We visualised the variation in the topology of gene trees using the multi-species coalescent model implemented in SNAPP (Bryant et al., 2012), thereby allowing each SNP to have its own genealogy (Figure 1). The MCMC chains showed stationarity and mixing (effective sample size >200 for all variables except for two theta-estimates at the root of the tree). The consensus tree topology and theta-estimates were relatively consistent across runs in which different individuals were sampled from each population (Figure 1, Supplementary Figure S3 and Supplementary Table S2), indicating that subsampling did not significantly bias the topology of the SNAPP trees. Two nodes were highly supported (highest posterior density (HPD)=1.0) in each consensus tree, but two nodes consistently showed weaker support; specifically, the nodes associated with the placement of the transient ecotype relative to both the Atlantic population and to the ingroup of the resident and offshore ecotypes. This topological uncertainty was visualised as a cloudogram of gene trees sampled from the posterior distribution inferred by SNAPP using DENSITREE (Bouckaert, 2010). The number of alternative topologies inferred per subsampling and within the 95% HPD ranged from 3 to 9 (Supplementary Table S3). In all inferred topologies within the 95% HPD the resident and offshore ecotypes consistently cluster together as the ingroup. However, the transient ecotype shifts position relative to this ingroup and the outgroups, in particular the Atlantic population (Figure 1, Supplementary Figure S3 and Supplementary Table S3). The topology inferred from the substitution model-based concatenated phylogenetic reconstruction of Moura et al. (2015), which constrains all sites to share the same evolutionary history, represents <11% of the SNAPP trees in the 95% HPD for each of the different subsamples (Supplementary Table S3).
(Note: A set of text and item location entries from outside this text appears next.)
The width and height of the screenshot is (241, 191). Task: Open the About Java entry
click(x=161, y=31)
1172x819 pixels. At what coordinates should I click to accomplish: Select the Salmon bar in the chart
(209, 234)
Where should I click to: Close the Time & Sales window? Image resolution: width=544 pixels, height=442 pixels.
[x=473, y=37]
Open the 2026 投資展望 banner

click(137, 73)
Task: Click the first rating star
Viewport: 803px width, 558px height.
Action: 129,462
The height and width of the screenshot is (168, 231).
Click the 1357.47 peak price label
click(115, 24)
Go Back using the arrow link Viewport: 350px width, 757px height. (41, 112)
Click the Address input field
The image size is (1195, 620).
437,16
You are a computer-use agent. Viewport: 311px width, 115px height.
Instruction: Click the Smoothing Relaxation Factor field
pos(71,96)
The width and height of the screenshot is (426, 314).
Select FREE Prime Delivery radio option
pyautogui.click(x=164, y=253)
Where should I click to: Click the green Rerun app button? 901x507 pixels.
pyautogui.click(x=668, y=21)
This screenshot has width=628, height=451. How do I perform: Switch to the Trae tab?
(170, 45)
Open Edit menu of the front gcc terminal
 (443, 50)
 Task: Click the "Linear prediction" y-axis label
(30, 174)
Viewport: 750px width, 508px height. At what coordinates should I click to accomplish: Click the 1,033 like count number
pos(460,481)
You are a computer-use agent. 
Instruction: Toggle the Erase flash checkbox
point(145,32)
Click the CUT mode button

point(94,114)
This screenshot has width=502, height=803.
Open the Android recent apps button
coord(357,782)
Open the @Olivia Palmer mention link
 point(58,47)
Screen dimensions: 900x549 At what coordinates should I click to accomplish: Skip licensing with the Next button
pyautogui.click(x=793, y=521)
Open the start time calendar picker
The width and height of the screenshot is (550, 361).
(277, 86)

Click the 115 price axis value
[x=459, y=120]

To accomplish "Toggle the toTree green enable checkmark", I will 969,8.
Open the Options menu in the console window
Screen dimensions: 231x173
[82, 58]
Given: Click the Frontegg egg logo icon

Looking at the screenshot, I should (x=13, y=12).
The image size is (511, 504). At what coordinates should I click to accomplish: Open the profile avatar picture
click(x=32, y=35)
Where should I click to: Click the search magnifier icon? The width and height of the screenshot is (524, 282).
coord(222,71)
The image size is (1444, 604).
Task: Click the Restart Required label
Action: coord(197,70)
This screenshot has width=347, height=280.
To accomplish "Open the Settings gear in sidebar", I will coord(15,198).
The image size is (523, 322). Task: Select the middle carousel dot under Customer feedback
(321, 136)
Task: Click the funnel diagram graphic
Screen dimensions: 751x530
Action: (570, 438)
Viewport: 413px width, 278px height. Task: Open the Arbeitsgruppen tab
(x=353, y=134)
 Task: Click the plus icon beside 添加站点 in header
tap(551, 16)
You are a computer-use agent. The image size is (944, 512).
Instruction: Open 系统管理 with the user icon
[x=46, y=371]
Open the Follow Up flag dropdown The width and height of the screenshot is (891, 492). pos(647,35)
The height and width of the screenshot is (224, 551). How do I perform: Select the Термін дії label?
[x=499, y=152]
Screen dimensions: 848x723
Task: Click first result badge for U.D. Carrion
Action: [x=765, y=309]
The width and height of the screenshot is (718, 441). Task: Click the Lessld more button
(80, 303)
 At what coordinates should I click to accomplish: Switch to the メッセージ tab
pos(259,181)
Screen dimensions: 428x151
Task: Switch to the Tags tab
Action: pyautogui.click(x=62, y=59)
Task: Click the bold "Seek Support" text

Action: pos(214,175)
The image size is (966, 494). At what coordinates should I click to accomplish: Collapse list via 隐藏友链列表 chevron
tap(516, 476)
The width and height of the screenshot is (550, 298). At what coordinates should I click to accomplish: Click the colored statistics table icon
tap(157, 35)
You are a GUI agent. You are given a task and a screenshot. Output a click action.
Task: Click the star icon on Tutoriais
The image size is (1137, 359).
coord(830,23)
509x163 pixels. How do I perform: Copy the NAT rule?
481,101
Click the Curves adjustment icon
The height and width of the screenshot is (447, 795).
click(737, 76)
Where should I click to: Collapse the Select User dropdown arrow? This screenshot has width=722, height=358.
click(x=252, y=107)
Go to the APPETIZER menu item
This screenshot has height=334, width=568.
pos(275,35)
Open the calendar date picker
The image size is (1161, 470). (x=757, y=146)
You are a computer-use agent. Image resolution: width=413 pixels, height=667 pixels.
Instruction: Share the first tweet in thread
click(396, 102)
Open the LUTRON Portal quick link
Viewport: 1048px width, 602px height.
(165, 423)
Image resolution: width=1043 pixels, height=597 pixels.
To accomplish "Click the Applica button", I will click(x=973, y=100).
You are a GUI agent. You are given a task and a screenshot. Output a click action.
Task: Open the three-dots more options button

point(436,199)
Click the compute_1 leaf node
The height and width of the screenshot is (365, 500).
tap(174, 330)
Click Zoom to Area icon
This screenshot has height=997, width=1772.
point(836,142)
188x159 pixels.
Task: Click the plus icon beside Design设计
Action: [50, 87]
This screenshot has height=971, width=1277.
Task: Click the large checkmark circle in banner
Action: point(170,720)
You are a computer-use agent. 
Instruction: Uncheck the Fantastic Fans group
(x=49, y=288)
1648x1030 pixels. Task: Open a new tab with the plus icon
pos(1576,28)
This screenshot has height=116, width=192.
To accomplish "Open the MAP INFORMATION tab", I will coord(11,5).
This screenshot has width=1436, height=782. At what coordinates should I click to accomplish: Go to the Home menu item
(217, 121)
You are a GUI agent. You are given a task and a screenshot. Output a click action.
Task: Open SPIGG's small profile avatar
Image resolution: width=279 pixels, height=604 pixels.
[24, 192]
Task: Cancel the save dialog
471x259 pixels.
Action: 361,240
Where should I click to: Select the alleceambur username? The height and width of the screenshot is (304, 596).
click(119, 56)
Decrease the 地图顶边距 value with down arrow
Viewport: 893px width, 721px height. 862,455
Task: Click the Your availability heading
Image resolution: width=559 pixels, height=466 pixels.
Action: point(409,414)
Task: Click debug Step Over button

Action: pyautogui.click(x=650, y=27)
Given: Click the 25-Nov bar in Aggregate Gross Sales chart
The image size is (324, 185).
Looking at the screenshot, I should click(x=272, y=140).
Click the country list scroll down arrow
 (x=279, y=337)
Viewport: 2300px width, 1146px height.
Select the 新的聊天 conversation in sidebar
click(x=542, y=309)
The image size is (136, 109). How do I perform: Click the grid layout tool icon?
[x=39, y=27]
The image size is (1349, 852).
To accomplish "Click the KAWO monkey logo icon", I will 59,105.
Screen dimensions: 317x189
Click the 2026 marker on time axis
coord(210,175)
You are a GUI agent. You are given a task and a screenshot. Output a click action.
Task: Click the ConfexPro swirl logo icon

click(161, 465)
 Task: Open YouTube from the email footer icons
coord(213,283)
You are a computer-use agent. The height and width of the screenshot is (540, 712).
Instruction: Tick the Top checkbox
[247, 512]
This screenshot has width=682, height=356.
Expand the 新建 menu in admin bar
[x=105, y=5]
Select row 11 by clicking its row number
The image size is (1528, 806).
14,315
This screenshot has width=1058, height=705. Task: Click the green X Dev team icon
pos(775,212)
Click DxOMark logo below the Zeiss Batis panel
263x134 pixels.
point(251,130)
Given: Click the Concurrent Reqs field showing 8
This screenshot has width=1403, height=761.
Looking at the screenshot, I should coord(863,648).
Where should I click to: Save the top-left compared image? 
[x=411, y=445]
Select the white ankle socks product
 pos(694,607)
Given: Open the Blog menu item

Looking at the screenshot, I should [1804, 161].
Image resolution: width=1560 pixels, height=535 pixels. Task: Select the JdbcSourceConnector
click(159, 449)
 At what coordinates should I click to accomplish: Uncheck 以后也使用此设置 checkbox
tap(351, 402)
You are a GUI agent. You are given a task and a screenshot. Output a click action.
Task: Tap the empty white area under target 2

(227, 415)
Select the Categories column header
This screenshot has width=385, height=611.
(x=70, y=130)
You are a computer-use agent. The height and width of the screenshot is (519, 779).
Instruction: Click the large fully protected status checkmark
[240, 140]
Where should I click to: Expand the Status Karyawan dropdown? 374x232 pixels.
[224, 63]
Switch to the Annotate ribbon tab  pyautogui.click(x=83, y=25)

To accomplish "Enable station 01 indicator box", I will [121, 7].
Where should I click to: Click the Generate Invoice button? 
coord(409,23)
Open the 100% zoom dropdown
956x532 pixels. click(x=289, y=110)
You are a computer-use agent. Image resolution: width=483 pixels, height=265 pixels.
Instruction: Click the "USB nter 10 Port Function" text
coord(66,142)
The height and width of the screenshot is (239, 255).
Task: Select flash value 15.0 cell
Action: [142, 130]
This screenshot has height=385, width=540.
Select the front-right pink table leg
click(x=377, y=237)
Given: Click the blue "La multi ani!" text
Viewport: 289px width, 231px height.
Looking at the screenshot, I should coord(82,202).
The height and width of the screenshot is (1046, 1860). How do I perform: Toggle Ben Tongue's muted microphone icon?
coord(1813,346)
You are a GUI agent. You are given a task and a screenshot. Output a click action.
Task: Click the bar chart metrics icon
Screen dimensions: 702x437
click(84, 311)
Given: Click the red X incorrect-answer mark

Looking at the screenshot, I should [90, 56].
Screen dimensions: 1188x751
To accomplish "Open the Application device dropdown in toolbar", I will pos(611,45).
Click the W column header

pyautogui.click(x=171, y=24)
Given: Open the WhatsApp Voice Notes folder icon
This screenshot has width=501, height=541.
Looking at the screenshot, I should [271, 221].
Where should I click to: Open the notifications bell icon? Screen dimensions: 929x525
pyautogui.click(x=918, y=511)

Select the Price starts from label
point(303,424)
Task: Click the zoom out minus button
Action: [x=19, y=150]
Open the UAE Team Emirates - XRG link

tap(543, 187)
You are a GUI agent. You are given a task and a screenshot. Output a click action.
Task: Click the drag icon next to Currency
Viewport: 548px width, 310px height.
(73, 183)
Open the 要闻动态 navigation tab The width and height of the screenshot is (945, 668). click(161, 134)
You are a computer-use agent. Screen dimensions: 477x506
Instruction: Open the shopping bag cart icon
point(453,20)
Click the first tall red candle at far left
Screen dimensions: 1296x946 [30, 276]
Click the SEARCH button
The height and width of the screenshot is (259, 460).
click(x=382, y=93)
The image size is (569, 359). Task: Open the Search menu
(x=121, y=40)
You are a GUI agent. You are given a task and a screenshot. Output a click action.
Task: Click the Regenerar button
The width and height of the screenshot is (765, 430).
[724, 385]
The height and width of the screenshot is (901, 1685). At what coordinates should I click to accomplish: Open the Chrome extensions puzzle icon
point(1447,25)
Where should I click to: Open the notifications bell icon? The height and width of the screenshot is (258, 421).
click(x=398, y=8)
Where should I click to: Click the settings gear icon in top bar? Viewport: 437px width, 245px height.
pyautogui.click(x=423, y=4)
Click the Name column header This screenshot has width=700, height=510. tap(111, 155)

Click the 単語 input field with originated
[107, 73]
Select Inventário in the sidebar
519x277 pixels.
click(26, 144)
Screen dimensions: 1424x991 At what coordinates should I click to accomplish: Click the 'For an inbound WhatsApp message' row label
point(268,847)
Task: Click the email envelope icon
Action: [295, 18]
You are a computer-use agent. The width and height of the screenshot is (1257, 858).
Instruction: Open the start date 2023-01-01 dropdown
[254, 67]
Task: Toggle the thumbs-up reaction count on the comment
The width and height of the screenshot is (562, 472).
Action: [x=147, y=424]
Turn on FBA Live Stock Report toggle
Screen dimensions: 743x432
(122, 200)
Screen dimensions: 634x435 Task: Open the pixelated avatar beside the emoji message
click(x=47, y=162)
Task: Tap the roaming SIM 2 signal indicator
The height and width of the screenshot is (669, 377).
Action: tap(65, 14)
The inference of ILS from the discordance of topologies inferred by SNAPP is supported by the high proportion of shared polymorphic sites and the low number of fixed differences among populations/ecotypes, and is expected for such a recent and rapid divergence as is the case in killer whales. The pattern of ILS among the Atlantic, Marion Island and Transient groups suggests that loci are coalescing in a large and structured ancestral source population. Low effective population size, as inferred from the theta-estimates (Figure 1,Supplementary Figure S3 and Supplementary Table S2), may have accelerated lineage sorting in the offshore and resident ecotypes. However, although the multilocus coalescence approach of SNAPP incorporates heterozygous sites and accounts for lineage sorting, the model does not consider gene flow among taxa. Therefore, the signal identified as resulting from ILS by SNAPP, could in fact be wholly or in part due to ancestral admixture events. Introgressive gene flow has long been acknowledged as a confounding factor in phylogenetic inference (see Schierup and Hein, 2000; Leaché et al., 2014). Introgression shortens branch lengths, reduces node support and results in populations being grouped together based on the extent of gene flow between them in substitution model-based phylogenetic trees (Schierup and Hein, 2000; Leaché et al., 2014). We therefore investigated whether historical gene flow between ancestral populations/ecotypes could be influencing gene tree topology using methods that can identify the extent and direction of introgression during recent and ancestral admixture events.

Evidence of shared substructure

We estimated and visualised the proportions of shared ancestry among the two outgroups and the three North Pacific ecotypes using STRUCTURE. The highest likelihood run for k=5 is shown in Figure 2. The assignment probabilities indicated that the transient ecotype shared ancestry proportions with the Marion Island population, but the resident and offshore ecotypes did not. The transient ecotype also shared ancestry proportions with the offshore ecotype. Following an admixture event, recombination is expected to break up ancestry proportions over successive generations, and ancestry will be exchanged among individuals within the population, eventually resulting in homogenisation of ancestry proportions within a population. In contrast, we find relatively high proportions of ‘offshore’ and ‘Marion Island’ ancestry in just a few individuals of the transient ecotype. This variance in ancestry proportions among individuals is suggestive of relatively recent admixture that has not yet fully introgressed within the receiving transient ecotype.

Figure 2
figure 2

Population structure for a data set of 115 killer whales at k=5, as estimated by STRUCTURE 2.3.4. Each individual is represented by a column and the probability of that individual belonging to each population is indicated by coloured segments. The plot is based on the highest likelihood run (of five).

Although STRUCTURE is a powerful tool for detecting population substructure, it does not provide any formal tests for admixture. The genetic substructure shared by the outgroup Marion Island population and the North Pacific transient ecotype, but not the other two North Pacific ecotypes, could potentially be generated by multiple population histories: for example, introgression from an unsampled population into the transient ecotype and Marion Island population or shared ancestral variation that was lost in the resident and offshore populations or an artefact of rare alleles.

Evidence of ancestral admixture and a lack of ‘treeness’

In contrast to STRUCTURE, the f4-statistic and TreeMix are explicit tests for admixture that also provide some information about the directionality of gene flow (Patterson et al., 2012).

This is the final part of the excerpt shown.